> [Given data]:
•••••
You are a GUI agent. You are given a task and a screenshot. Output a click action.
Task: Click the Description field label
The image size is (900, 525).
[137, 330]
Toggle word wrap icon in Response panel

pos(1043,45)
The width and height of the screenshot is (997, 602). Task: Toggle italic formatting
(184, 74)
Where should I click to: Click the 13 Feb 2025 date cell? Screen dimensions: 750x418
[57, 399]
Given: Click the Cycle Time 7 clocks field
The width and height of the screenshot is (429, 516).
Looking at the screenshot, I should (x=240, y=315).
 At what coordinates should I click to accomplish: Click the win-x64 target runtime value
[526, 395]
•••••
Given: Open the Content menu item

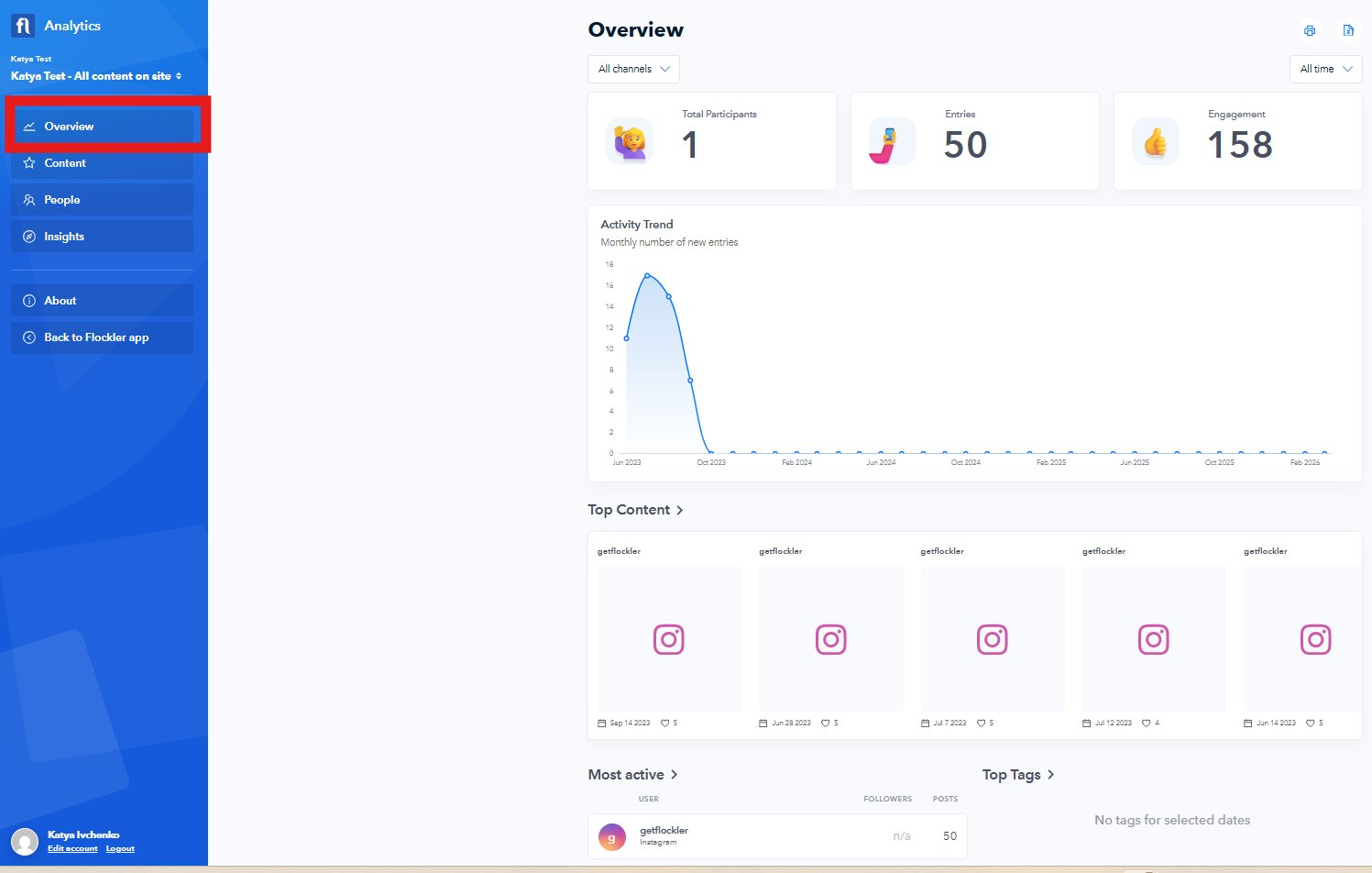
•••••
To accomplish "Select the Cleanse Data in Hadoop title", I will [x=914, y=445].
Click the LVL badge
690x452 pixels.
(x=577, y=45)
•••••
> [Task goal]: Please copy out each line of the material that contains the string "field".

> [Response below]:
Task: Click the Description field label
Given: Click the Cycle Time 7 clocks field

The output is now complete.